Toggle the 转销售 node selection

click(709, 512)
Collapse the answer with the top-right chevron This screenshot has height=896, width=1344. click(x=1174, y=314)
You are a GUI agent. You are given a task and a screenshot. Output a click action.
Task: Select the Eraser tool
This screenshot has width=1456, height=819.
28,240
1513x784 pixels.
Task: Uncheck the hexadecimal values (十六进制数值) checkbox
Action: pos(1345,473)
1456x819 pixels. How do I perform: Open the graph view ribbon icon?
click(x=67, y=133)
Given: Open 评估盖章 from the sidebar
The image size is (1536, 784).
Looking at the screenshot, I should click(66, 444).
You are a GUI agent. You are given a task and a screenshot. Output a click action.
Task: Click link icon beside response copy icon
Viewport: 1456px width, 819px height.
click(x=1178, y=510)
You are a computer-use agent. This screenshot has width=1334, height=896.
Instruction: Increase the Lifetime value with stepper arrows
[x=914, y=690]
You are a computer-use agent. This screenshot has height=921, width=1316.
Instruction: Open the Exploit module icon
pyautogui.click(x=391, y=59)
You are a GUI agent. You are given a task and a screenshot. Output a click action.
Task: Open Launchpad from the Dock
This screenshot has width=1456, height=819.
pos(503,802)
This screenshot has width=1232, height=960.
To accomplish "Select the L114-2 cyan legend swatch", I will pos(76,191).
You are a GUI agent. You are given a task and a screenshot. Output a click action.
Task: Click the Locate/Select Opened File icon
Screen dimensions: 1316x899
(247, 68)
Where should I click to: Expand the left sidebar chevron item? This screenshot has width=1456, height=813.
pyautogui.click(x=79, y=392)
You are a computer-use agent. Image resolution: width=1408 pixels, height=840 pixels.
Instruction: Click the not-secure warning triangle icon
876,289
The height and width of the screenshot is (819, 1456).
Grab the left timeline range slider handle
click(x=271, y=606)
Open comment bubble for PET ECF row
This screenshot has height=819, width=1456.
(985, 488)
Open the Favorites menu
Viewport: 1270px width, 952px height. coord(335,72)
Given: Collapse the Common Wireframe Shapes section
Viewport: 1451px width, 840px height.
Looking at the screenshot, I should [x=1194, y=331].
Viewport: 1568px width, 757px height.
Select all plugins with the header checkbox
+--
◆ **Your objective**:
Each record must be output word for word.

◆ **Written solution**:
Toggle the 转销售 node selection

click(709, 512)
Collapse the answer with the top-right chevron This screenshot has height=896, width=1344. click(x=1174, y=314)
You are a GUI agent. You are given a task and a screenshot. Output a click action.
Task: Select the Eraser tool
This screenshot has width=1456, height=819.
28,240
1513x784 pixels.
Task: Uncheck the hexadecimal values (十六进制数值) checkbox
Action: pos(1345,473)
1456x819 pixels. How do I perform: Open the graph view ribbon icon?
click(x=67, y=133)
Given: Open 评估盖章 from the sidebar
The image size is (1536, 784).
Looking at the screenshot, I should click(66, 444).
You are a GUI agent. You are given a task and a screenshot. Output a click action.
Task: Click link icon beside response copy icon
Viewport: 1456px width, 819px height.
click(x=1178, y=510)
You are a computer-use agent. This screenshot has width=1334, height=896.
Instruction: Increase the Lifetime value with stepper arrows
[x=914, y=690]
You are a computer-use agent. This screenshot has height=921, width=1316.
Instruction: Open the Exploit module icon
pyautogui.click(x=391, y=59)
You are a GUI agent. You are given a task and a screenshot. Output a click action.
Task: Open Launchpad from the Dock
This screenshot has width=1456, height=819.
pos(503,802)
This screenshot has width=1232, height=960.
To accomplish "Select the L114-2 cyan legend swatch", I will pos(76,191).
You are a GUI agent. You are given a task and a screenshot. Output a click action.
Task: Click the Locate/Select Opened File icon
Screen dimensions: 1316x899
(247, 68)
Where should I click to: Expand the left sidebar chevron item? This screenshot has width=1456, height=813.
pyautogui.click(x=79, y=392)
You are a computer-use agent. Image resolution: width=1408 pixels, height=840 pixels.
Instruction: Click the not-secure warning triangle icon
876,289
The height and width of the screenshot is (819, 1456).
Grab the left timeline range slider handle
click(x=271, y=606)
Open comment bubble for PET ECF row
This screenshot has height=819, width=1456.
(985, 488)
Open the Favorites menu
Viewport: 1270px width, 952px height. coord(335,72)
Given: Collapse the Common Wireframe Shapes section
Viewport: 1451px width, 840px height.
Looking at the screenshot, I should [x=1194, y=331].
Viewport: 1568px width, 757px height.
Select all plugins with the header checkbox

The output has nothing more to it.